§ **WORK TO BE COMPLETED**: For each line of the material, check for the string "agent"; then state how many lines had it, giving only the number.

┌──

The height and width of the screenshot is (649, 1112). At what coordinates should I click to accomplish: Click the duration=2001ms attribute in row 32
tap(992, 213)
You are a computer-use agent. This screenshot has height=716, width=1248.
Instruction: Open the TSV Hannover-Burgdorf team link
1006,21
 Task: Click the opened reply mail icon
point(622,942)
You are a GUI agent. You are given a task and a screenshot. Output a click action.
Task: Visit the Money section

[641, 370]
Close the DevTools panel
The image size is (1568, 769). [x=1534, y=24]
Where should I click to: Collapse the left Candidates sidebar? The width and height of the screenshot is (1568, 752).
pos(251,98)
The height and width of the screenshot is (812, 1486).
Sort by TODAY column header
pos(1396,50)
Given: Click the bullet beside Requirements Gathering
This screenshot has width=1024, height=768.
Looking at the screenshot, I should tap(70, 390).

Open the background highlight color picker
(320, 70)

└──

§ **RESPONSE BOX**: 2